H.B. 803 would have provided solid protection to property owners in Mississippi from eminent domain abuse. The bill prohibits the taking of private property for private development, for increasing tax revenue or in order to convey it to another private party with the exception of the planned Blue Springs Toyota plant. The bill also tightens the definition of urban blight.

The governor’s veto came as no surprise, as he indicated after the bill’s passage in the House that he favored taking private property for large-scale projects—like the Toyota plant. Toyota recently announced that the company would allow the construction of the plant to be completed but that officials were delaying the plant’s opening indefinitely.

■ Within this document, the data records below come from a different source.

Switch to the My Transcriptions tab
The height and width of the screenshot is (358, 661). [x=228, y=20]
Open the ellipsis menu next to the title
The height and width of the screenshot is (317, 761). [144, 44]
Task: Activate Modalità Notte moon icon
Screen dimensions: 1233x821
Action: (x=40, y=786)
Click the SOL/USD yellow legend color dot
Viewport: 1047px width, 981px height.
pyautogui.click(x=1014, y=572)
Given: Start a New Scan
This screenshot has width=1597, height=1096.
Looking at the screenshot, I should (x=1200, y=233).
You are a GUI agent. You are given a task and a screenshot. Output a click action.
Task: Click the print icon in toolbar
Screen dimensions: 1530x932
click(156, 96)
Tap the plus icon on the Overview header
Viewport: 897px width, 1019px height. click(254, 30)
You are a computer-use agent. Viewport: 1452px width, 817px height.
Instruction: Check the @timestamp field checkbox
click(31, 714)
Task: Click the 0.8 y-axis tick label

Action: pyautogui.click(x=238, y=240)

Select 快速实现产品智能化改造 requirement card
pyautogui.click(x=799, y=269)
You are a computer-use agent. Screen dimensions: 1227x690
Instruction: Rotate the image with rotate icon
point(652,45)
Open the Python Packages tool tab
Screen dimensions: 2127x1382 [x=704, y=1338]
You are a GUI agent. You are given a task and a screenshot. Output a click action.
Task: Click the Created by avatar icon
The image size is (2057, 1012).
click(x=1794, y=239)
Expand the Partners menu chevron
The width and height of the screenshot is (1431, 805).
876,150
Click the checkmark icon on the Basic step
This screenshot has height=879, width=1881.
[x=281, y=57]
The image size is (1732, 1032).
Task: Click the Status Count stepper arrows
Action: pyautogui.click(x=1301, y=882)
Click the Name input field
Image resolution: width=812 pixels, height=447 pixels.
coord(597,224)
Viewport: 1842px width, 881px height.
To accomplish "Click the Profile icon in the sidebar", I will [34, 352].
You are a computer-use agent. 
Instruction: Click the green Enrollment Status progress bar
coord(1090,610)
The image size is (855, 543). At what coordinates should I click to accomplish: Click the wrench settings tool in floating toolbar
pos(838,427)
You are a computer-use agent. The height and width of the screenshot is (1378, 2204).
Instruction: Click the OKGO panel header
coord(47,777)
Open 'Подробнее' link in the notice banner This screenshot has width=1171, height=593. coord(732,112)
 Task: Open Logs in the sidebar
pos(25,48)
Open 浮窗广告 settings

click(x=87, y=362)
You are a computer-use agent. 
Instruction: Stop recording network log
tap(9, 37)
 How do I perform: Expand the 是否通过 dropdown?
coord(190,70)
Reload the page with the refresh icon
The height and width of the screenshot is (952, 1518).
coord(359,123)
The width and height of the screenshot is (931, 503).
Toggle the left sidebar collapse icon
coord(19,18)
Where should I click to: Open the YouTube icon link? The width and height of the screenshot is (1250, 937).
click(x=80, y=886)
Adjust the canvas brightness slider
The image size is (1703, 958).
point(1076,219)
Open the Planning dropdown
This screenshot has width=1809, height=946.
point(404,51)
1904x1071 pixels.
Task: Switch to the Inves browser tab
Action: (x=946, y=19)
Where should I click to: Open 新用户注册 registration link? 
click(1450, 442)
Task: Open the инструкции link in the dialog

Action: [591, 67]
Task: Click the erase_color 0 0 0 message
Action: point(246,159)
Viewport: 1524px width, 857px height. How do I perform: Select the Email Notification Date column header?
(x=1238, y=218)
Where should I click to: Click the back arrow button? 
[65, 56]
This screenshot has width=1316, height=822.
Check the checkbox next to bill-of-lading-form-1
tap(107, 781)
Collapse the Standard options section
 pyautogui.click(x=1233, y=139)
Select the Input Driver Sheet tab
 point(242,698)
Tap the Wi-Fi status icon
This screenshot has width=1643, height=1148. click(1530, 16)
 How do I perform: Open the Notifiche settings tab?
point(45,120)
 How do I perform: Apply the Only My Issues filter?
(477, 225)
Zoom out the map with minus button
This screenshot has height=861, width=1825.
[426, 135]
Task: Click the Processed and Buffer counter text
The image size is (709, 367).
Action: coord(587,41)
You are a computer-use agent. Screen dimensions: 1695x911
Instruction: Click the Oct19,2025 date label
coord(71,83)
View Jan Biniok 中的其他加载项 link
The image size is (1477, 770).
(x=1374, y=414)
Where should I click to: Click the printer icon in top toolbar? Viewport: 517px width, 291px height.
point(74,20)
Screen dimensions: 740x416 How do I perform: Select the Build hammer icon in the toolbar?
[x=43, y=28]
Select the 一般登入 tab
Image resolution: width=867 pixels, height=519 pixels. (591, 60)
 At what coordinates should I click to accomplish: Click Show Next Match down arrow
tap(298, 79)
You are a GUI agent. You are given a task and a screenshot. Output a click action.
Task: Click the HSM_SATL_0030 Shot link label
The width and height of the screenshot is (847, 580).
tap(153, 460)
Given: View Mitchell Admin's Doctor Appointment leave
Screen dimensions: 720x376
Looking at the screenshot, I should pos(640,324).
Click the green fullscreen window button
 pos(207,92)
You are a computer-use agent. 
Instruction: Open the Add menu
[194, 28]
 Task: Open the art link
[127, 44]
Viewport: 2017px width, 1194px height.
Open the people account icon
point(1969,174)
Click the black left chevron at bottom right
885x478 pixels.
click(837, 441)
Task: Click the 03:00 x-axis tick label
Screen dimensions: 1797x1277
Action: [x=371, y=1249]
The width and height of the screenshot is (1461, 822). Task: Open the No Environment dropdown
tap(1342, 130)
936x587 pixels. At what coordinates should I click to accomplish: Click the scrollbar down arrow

Last week, a diverse coalition of 11 groups sent Gov. Barbour a letter urging him to sign H.B. 803. The coalition includes the National Federation of Independent Business, Mississippi Farm Bureau, Mississippi Center for Public Policy, Southern Christian Leadership Conference, Americans for Tax Reform, Mississippi Loggers Association, Mississippi Forestry Association, Mississippi Cattlemen’s Association, Property Rights Alliance, National Taxpayers Union and the Institute for Justice.

Barbour joins only a handful of governors to veto eminent domain reform in the almost four years since the Kelo decision. In all but two of the previous cases, reform has been enacted in the end. In Iowa, the legislature overrode the governor’s veto in a special session, for the first time in over 40 years. Arizona citizens passed Proposition 207 following their governor’s veto. New Mexico Governor Bill Richardson signed a comprehensive reform bill during that state’s next legislative session to provide even more protections than the previous effort. The governor of Delaware’s veto was not overridden, but her lieutenant governor—who supported the veto—could not even win his party’s nomination for governor, losing to now-Gov. Jack Markell, who said he would sign the vetoed bill. Markell’s opponent also ran on an anti-eminent domain abuse platform. Texas Governor Rick Perry is now pushing for reform.

Previous attempts to reform Mississippi’s eminent domain laws failed in the legislative process, but H.B. 803 received wide bipartisan support in both legislative houses, making it the first piece of meaningful eminent domain reform to pass the legislature in Mississippi since Kelo.

The Institute for Justice has fought the use of eminent domain for private gain in Mississippi. Nine years ago, the Mississippi Major Economic Impact Authority (MMEIA) threatened to take the Archie family homestead in Canton as part of the 1,400-acre Nissan plant project. Both Nissan and the former head of the MMEIA publicly admitted that the project did not require the Archies’ land, but they went ahead with condemnation anyway. After the case drew national support for the Archies from the likes of Martin Luther King III and the Southern Christian Leadership Conference, and then went to the state Supreme Court, the state stopped its condemnation attempts, allowing the Archies to stay in their homes.

“There’s no question that Mississippi needs reform and that property owners want reform,” Bullock continued. “We’ve defeated eminent domain abuse in Mississippi before, and we’ll continue to work to make sure that it cannot occur in the future.”